> **Task to carry out**
Copy every line of the material that contains the string "center", matching case exactly.
-.-.-
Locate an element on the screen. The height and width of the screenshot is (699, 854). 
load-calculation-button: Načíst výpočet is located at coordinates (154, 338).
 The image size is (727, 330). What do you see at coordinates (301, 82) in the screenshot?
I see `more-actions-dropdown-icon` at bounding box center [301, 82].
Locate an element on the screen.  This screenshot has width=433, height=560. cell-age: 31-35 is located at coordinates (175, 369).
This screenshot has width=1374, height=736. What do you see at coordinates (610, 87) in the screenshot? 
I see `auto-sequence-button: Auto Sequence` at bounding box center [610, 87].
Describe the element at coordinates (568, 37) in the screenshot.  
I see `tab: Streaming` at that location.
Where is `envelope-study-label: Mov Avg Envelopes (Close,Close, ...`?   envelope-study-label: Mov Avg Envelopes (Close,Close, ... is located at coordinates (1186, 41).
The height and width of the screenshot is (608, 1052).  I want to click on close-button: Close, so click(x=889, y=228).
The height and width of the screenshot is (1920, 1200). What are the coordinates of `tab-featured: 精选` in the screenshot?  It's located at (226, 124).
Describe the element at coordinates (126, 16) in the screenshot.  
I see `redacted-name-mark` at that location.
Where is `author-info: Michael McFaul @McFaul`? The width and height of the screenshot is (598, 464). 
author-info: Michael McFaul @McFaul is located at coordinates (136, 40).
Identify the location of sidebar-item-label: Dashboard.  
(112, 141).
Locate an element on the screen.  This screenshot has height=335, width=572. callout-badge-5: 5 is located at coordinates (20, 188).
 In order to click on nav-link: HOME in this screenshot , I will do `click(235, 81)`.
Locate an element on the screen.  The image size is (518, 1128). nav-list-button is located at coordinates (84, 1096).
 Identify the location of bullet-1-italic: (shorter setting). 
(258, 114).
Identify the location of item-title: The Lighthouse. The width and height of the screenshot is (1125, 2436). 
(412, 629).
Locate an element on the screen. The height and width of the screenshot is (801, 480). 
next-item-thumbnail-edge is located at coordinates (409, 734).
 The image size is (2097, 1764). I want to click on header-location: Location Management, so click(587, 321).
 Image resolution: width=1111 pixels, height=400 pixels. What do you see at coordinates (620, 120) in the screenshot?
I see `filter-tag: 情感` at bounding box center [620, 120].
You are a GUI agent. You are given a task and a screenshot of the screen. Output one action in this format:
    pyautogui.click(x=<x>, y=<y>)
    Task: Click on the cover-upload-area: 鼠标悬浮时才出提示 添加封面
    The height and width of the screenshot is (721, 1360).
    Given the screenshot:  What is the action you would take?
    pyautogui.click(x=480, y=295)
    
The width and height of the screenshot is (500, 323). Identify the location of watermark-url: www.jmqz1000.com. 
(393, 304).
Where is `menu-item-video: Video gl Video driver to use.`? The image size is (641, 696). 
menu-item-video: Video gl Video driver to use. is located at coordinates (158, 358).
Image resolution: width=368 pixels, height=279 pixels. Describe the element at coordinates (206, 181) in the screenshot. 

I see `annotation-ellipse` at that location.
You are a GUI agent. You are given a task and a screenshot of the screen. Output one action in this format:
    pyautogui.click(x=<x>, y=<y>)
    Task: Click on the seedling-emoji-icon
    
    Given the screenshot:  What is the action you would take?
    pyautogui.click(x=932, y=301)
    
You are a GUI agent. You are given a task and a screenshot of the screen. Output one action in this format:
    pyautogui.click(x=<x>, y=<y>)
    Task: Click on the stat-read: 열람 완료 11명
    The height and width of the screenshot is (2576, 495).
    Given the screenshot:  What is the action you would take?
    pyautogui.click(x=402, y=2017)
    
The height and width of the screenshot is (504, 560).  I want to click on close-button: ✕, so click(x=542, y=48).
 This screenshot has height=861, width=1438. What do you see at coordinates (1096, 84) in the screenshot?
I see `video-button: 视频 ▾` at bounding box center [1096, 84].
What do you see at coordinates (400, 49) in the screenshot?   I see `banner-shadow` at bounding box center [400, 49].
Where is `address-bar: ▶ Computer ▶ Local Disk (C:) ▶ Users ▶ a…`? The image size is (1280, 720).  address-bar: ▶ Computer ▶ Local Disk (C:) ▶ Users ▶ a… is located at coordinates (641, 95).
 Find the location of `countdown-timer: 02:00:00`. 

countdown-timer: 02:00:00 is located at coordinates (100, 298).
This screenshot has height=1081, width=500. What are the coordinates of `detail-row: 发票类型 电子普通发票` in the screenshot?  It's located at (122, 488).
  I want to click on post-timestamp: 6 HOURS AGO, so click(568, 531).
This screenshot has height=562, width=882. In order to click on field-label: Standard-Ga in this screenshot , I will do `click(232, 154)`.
-.-.-
> **Finished task**
I see `more-actions-dropdown-icon` at bounding box center [301, 82].
I see `auto-sequence-button: Auto Sequence` at bounding box center [610, 87].
I see `filter-tag: 情感` at bounding box center [620, 120].
I see `video-button: 视频 ▾` at bounding box center [1096, 84].
What do you see at coordinates (400, 49) in the screenshot?   I see `banner-shadow` at bounding box center [400, 49].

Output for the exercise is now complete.